Epiphany Readings: Sunday, February 23

Readings:  Psalm 119:33-40 and Matthew 5:38-48

  1. Sit with God in quietness even before you open your Bible to this week’s readings. Acknowledge his benevolent presence with you as you open to God in honesty. What sense of God, what sense of yourself do you have in these moments? How are you? Agitated? Frustrated? At peace? Where do you find yourself? In difficulties? With anxieties?  Do you sense God near? Distant? Attentive to you? Speak to God about these things.
  1. Turning to Psalm 119:33-40, employ the words of the psalmist as your heart’s prayer to God in these moments of reflection on the Scriptures. Teach me, O LORD…Give me understanding…Lead me… Offer to God your truest intentions regarding your participation in his Kingdom way of life.

In Matthew 5:38-40, Jesus turns the corner in his teaching to demonstrate that God’s love has no limits.  Jesus moves from a focus on external behaviors, merely legal, that had no correlation to the heart,  to a revelation of how human actions, animated by the kingdom love of God, become a good for those around us —even our worse enemies!

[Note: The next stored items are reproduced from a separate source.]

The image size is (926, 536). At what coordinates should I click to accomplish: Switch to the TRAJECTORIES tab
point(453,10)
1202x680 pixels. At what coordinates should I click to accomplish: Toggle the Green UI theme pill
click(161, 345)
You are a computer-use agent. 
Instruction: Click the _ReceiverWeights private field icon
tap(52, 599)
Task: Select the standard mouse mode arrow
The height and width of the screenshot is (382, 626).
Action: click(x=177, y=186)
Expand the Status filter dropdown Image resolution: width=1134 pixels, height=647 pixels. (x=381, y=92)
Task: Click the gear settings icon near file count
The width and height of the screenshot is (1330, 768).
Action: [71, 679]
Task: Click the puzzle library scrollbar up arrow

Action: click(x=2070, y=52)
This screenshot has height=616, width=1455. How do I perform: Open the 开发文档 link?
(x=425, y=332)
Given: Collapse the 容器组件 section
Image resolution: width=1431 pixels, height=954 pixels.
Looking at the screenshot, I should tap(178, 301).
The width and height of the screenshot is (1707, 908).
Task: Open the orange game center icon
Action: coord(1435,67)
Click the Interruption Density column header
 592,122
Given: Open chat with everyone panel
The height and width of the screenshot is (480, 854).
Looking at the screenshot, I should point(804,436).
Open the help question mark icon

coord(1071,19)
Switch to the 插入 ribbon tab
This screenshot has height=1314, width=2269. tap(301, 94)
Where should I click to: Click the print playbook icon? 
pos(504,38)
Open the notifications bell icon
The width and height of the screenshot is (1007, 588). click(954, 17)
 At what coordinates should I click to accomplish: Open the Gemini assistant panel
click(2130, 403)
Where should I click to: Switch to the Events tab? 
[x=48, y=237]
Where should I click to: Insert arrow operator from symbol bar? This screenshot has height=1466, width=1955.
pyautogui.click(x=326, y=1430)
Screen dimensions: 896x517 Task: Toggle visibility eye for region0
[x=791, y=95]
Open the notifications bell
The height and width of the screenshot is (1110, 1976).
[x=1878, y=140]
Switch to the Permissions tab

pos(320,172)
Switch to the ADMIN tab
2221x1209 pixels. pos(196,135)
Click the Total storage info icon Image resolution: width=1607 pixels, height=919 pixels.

  1. As you read Jesus’ depiction of the characteristics, the behavior of how true love acts toward others – ask yourself: Where do I sense stinginess in my loving? Where am I withholding good from others? In what ways might I seek God’s creativity to love beyond my self-imposed notions of love? Or self-preservation mechanisms I hold to minimize risk or cost to my own life?
  1. Paul invites us to experience the depths, the heights, the boundless love of God and to live out of the fullness of God, who is in you, with you, through the person of the Holy Spirit (Eph.3:18-19). Take a few moments to think about a time when you experienced the boundless love of God? When you were met by God’s generosity though you knew there was nothing in you or about your behavior that merited such luxury, such embrace. Spend some time in prayer to be transformed by God’s love that you might love others as you have been loved by God.